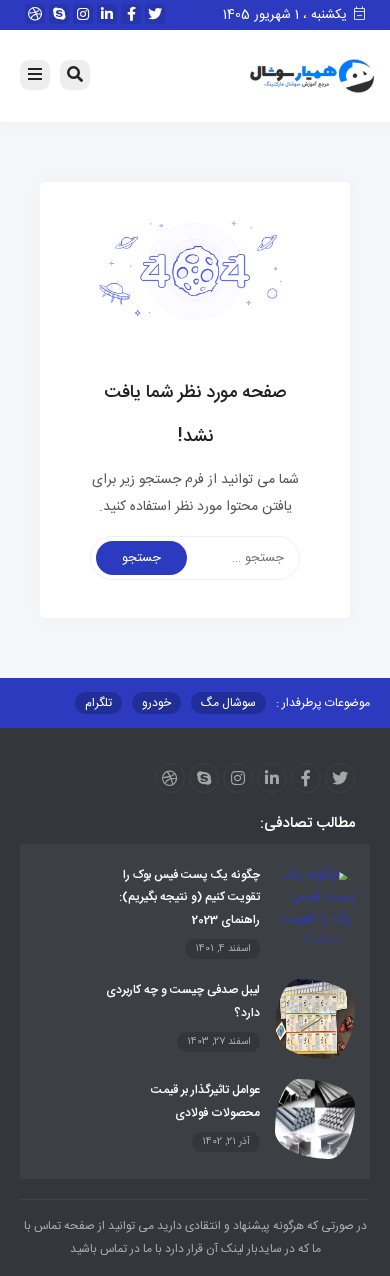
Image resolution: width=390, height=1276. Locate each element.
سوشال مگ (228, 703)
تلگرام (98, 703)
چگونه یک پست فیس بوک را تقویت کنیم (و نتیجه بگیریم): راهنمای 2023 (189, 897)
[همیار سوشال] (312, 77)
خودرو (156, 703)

——————

# EXERCISE INSTRUCTIONS
All lines from the one holding "سوشال مگ (228, 703)" through the final line of the material must be set down exactly, and nothing else may be added.

# ANSWER BOX
سوشال مگ (228, 703)
تلگرام (98, 703)
چگونه یک پست فیس بوک را تقویت کنیم (و نتیجه بگیریم): راهنمای 2023 (189, 897)
[همیار سوشال] (312, 77)
خودرو (156, 703)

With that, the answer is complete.